The case that concerns me, the designation of rationality or irrationality, is not necessarily raised for every person the way gender is. One does not announce at birth, “It's a rational human being!” But when one's rationality does become an issue, through one's own experience or the observations of others, the disciplines of psychiatry and biomedicine offer a set of categories of health and illness in terms of which a person can be described, for example, as “manic depressive.” When this term was applied to me, I came to identify myself as “a manicdepressive person,” thus incorporating the tenets of this knowledge inside myself. But the circularity between norms and subject formation that Butler and Foucault stress leads to an uneasy conclusion in the case of mental illness. Since the category manic depression denotes an irrational condition, I appear to be trapped in a circular process that robs me of the ability to be a subject at all: once I occupy the subject position of the irrational, my actions will always be interpreted as irrational, no matter how much I protest.
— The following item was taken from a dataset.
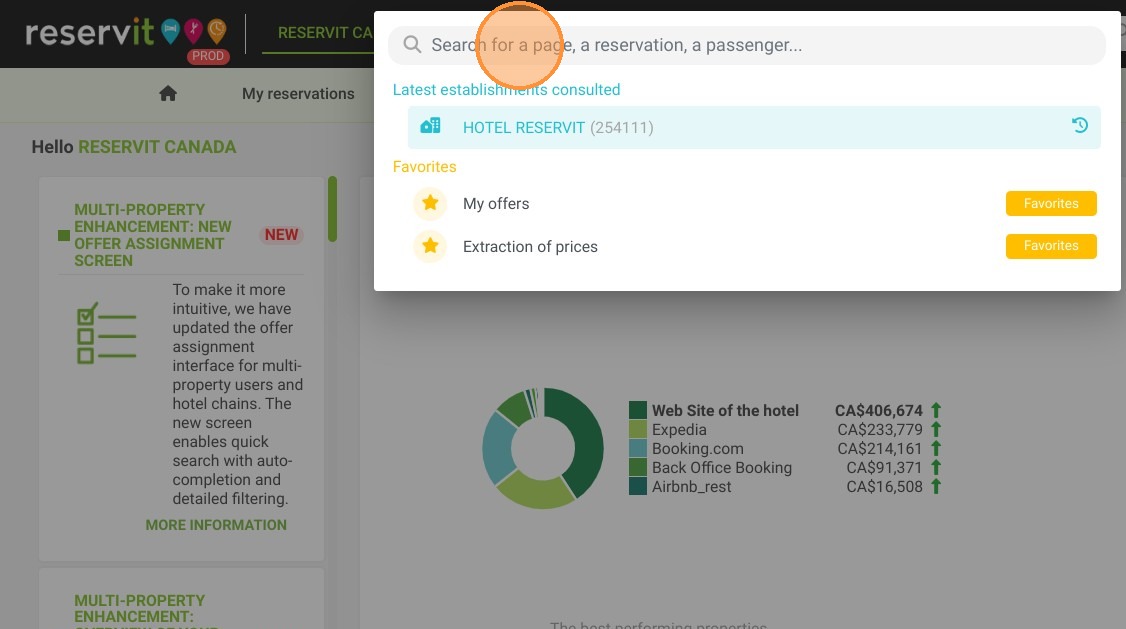
Task: Toggle the star icon beside My offers
Action: coord(430,203)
To understand such a trap ethnographically, we need accounts of social life that refer not only to language but also to actions, ideas, dreams, institutions, roles, objects, exchanges, memories, expressions, gestures, and a multitude of other socially inflected practices.
11
If we broaden and deepen the social contexts in which we explore subjectivity, we will discover gaps, slips, and sidelines similar to those Freud found in the psyche, famously calling their emanations “the psychopathology of everyday life.” Being able to see such gaps is important because they contain places where subjection fails to hold. Butler acknowledges that because a person's enactment of a norm such as femininity never completely instantiates the norm itself, institutions and authorities must make repeated efforts to shore up the norm and strengthen its hold. Just as the gender norms are, in Butler's phrase, “haunted by their own inefficacy,”
12
I would argue that the rational norm is haunted by signs of incompleteness, inconsistency, and conflict.